Ziel dieser neuen Kooperation in der Altersmedizin ist es, neue diagnostische und therapeutische Konzepte zu entwickeln sowie den ärztlichen und pflegerischen Nachwuchs in der Altersmedizin zu fördern. Auch soll die Überweisung der Patienten in die Institutionen für die Nachbehandlung verbessert werden.

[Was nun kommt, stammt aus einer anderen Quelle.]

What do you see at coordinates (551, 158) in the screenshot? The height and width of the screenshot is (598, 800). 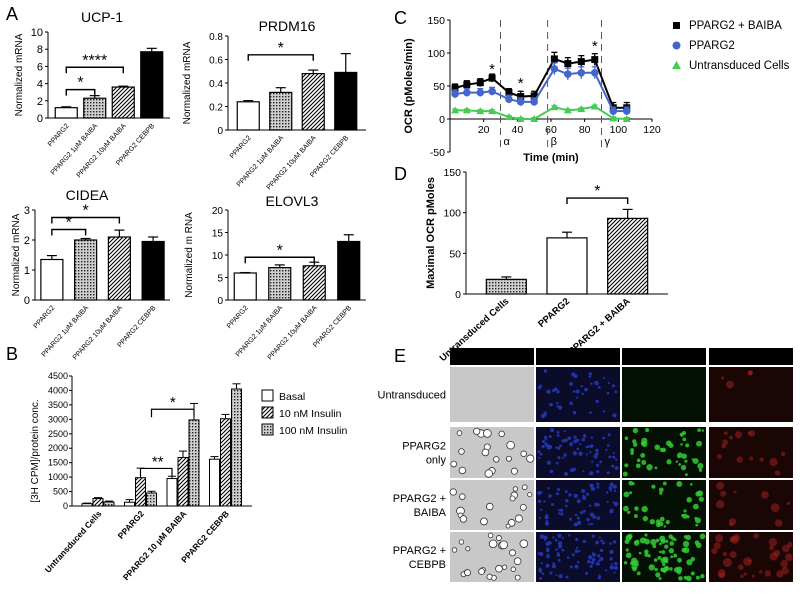 I see `x-axis-label: Time (min)` at bounding box center [551, 158].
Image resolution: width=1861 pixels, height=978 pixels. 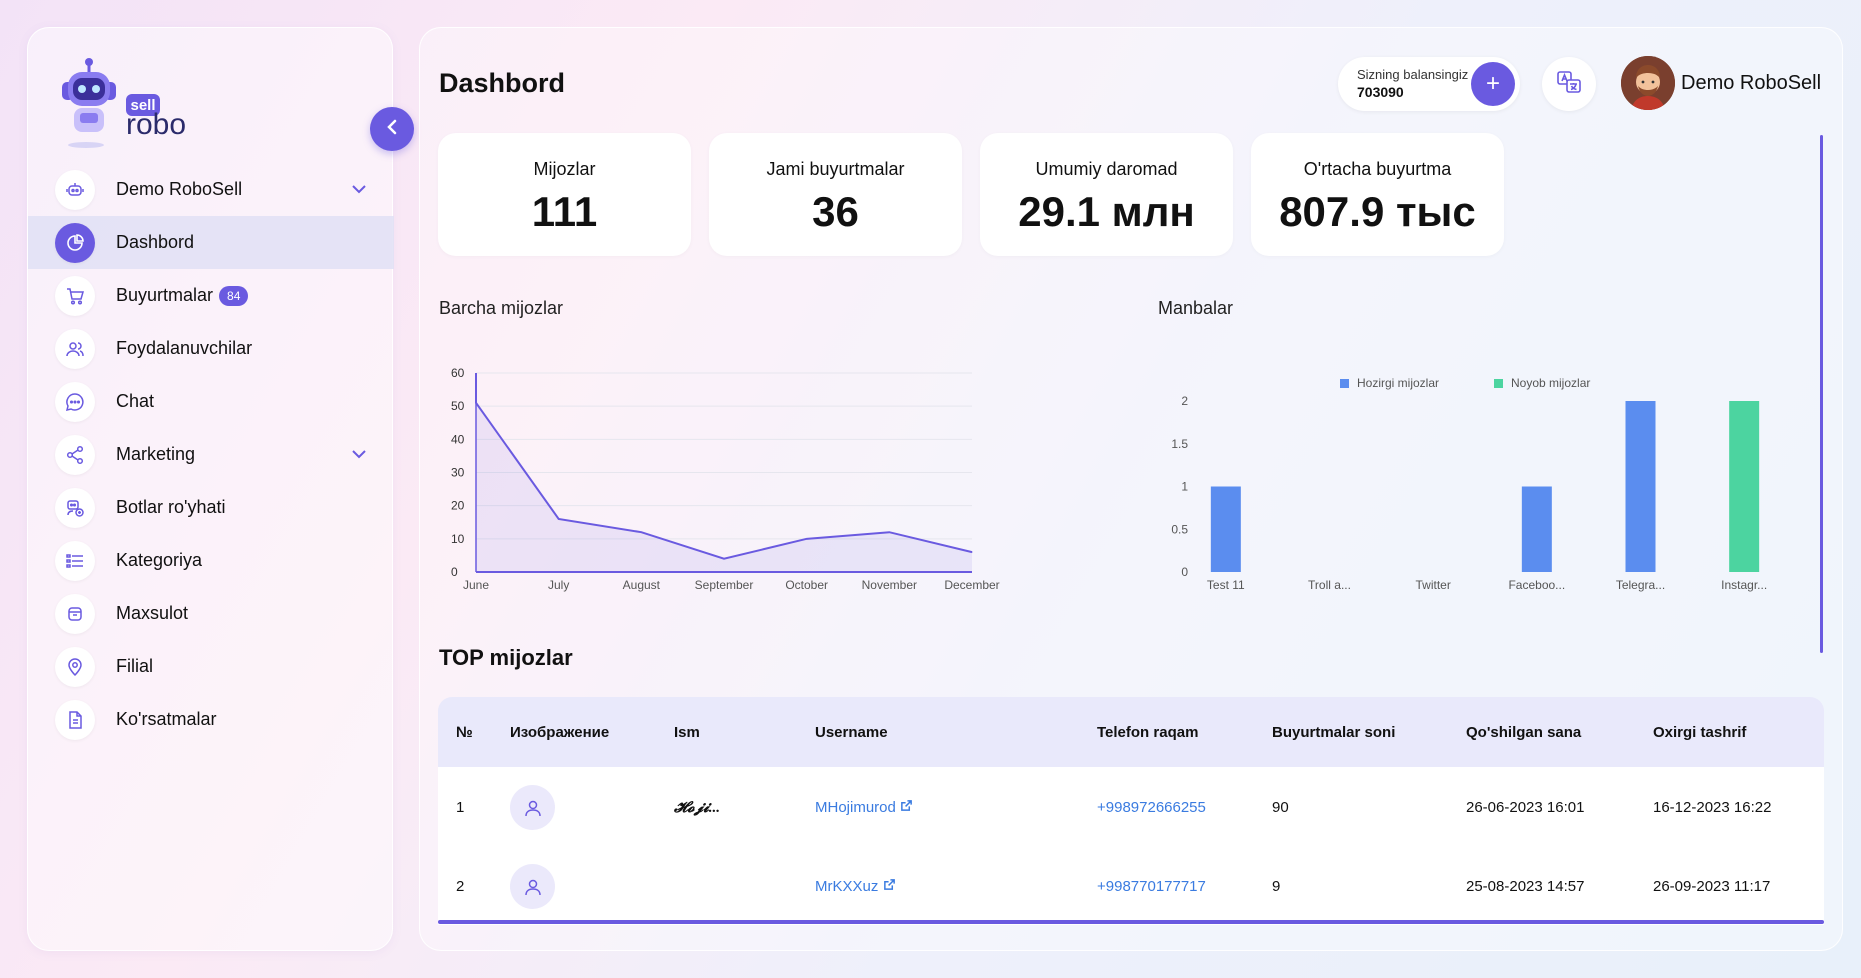 What do you see at coordinates (211, 242) in the screenshot?
I see `sidebar-item-dashboard: Dashbord` at bounding box center [211, 242].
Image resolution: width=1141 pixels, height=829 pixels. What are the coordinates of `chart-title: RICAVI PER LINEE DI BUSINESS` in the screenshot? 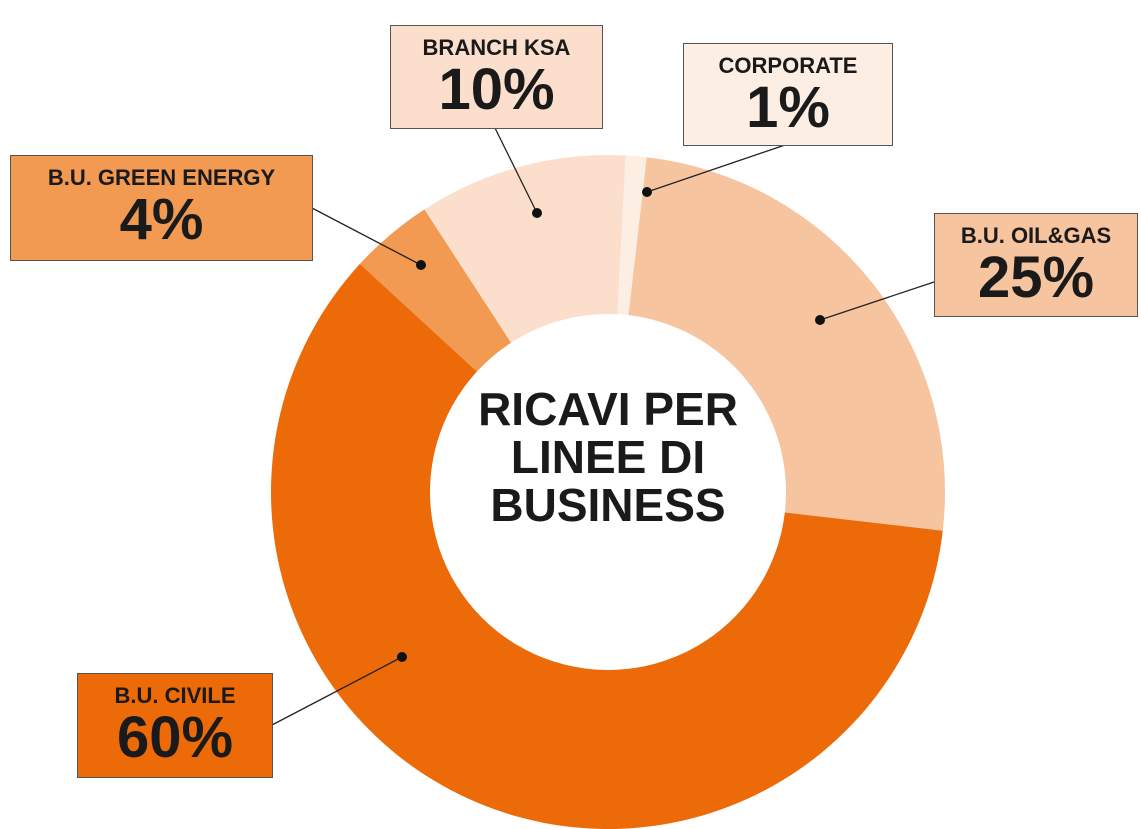 It's located at (608, 457).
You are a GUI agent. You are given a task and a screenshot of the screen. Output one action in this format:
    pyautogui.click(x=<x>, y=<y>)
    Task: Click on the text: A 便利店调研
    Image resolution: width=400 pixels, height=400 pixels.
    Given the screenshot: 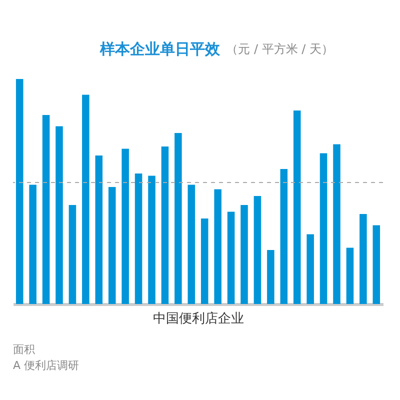 What is the action you would take?
    pyautogui.click(x=46, y=366)
    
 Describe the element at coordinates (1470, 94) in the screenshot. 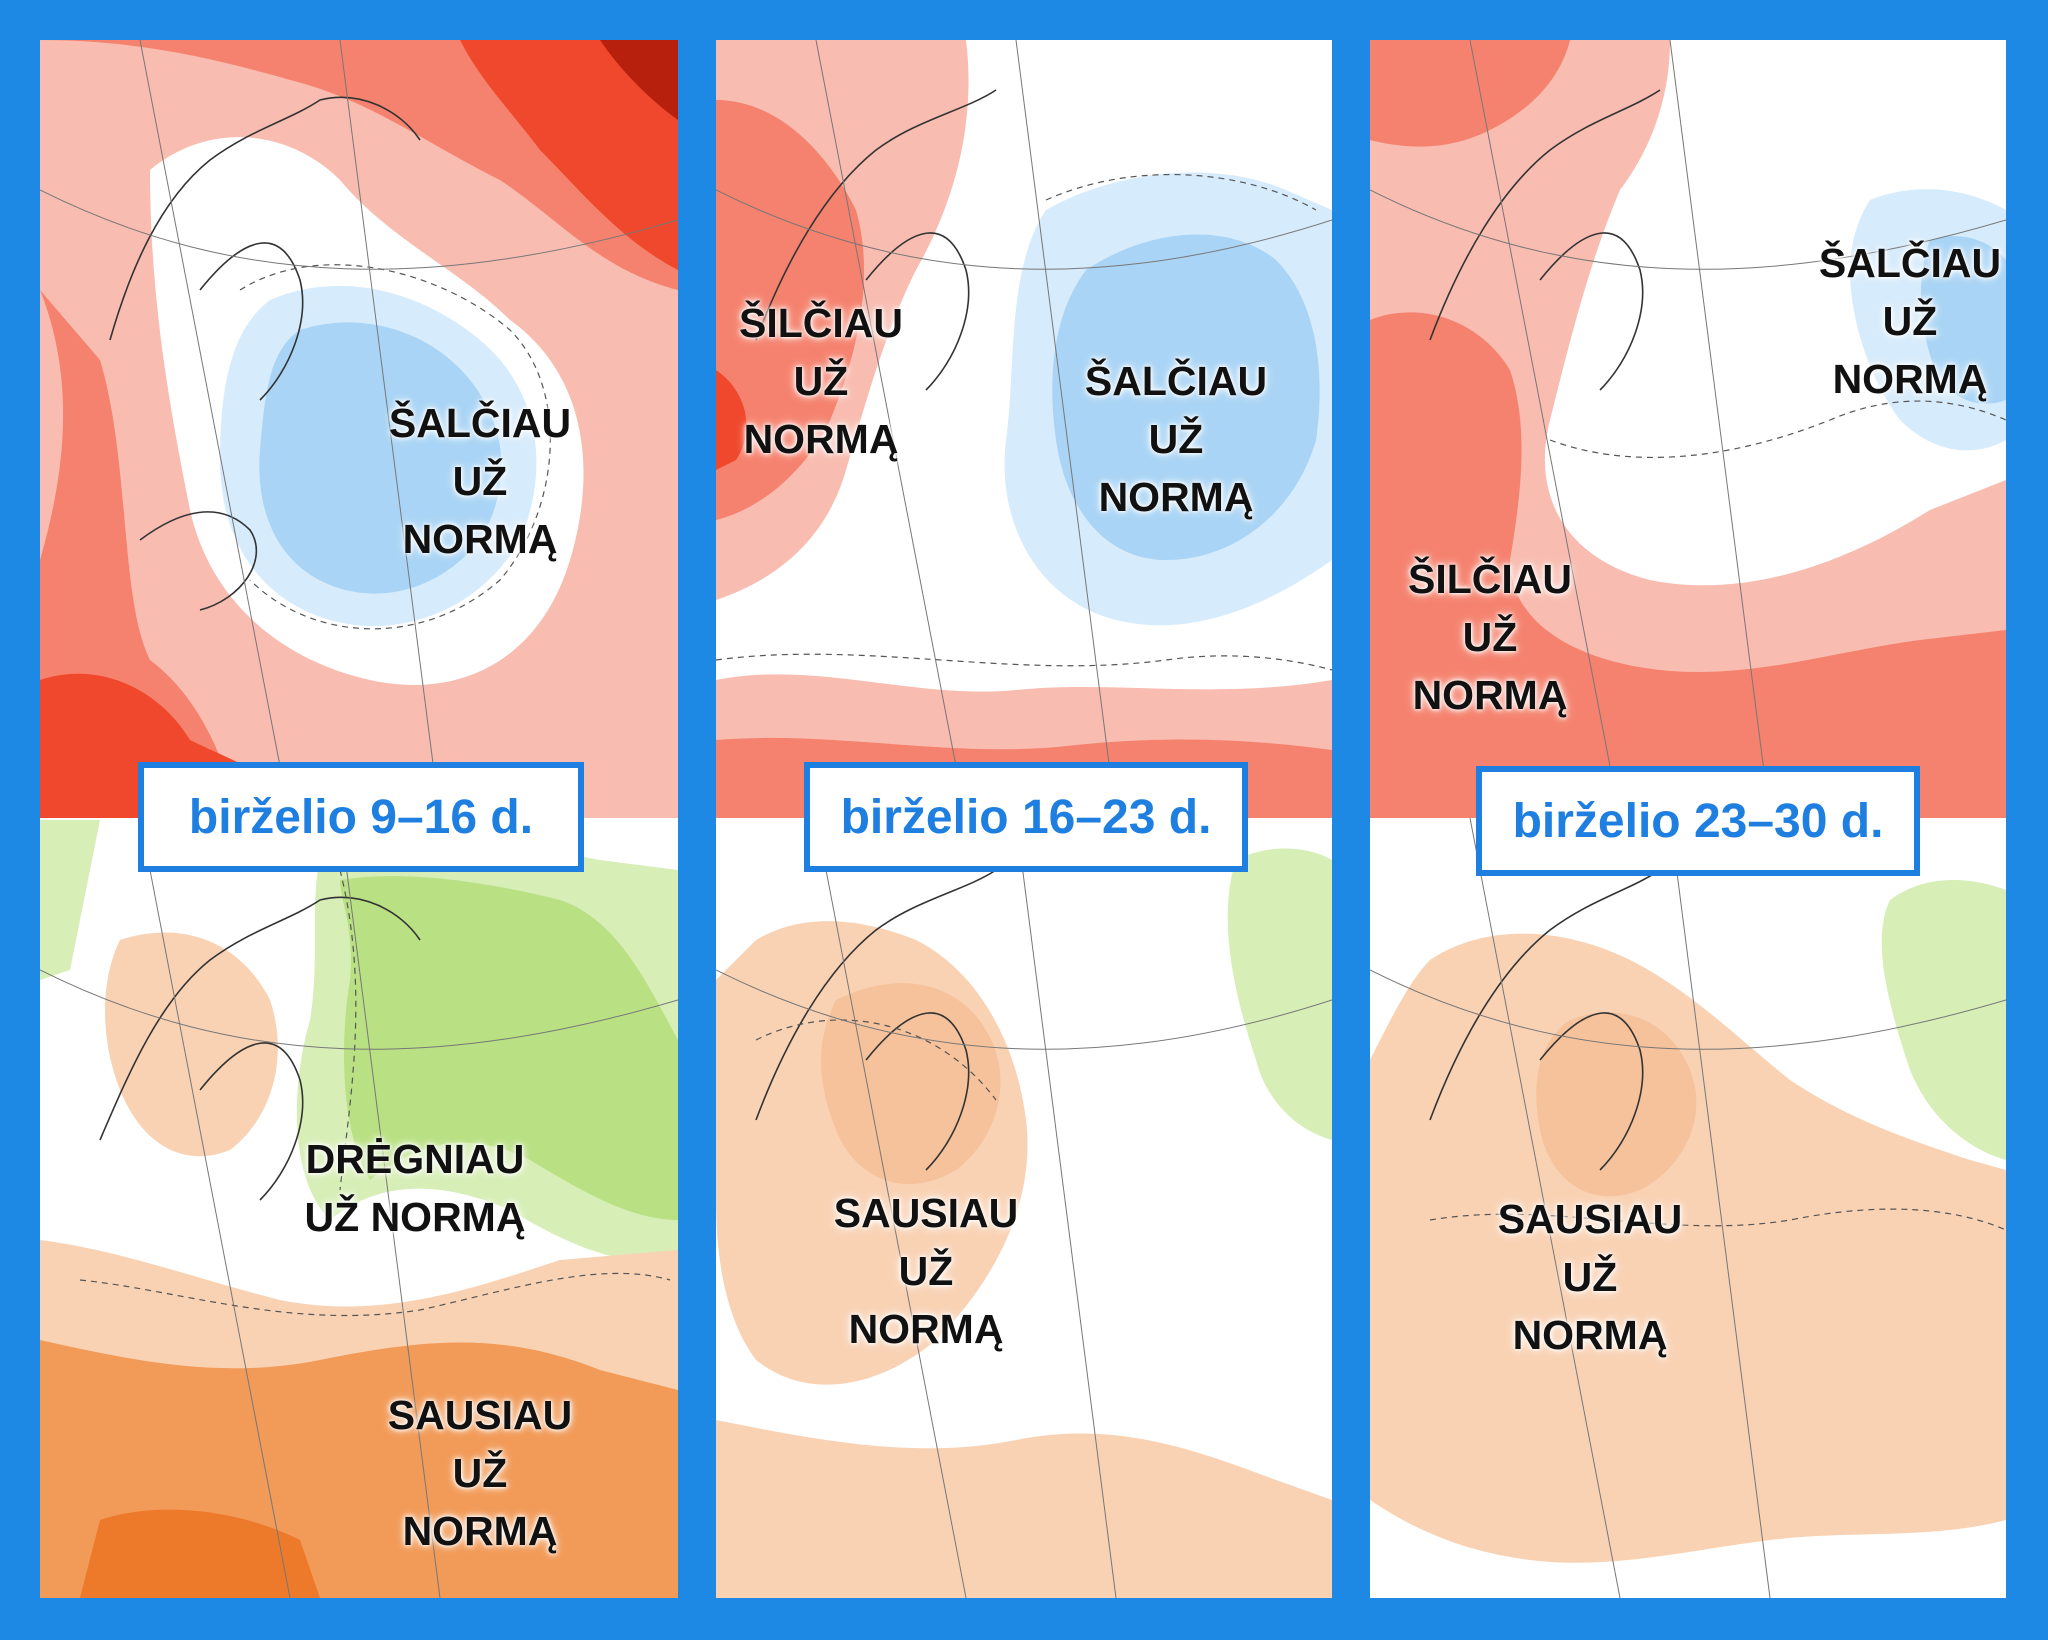

I see `warm-anomaly-north` at that location.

Von Zürich aus leitet Heike Bischoff-Ferrari zudem auch Europas grösste Studie in der Altersforschung. Sie nennt sich Do-Health und startete im Dezember 2012; bis im Sommer 2018 sollen konkrete Ergebnisse vorliegen. Über 2000 Senioren, die über 70 Jahre alt sind, nehmen in fünf Ländern daran teil. Während dreier Jahre nehmen sie Vitamin D und/oder Omega-3-Fettsäuren und/oder absolvieren ein leichtes Trainingsprogramm. Untersucht wird, ob dies einen positiven Effekt auf die Gesundheit der Probanden hat, konkret, ob diese Massnahmen für sich oder in Kombination das Knochenbruchrisiko senken, die Muskelfunktion erhalten, den Blutdruck positiv beeinflussen, das Infektionsrisiko senken und die Gedächtnisfunktion erhalten. Die Probanden werden alle drei Monate telefonisch nach ihrem Befinden und allfälligen Arztvisiten befragt und einmal im Jahr zu einer ganztägigen ärztlichen Untersuchung aufgeboten. Für die Studie steht ein Budget von 12 Millionen Euro zur Verfügung.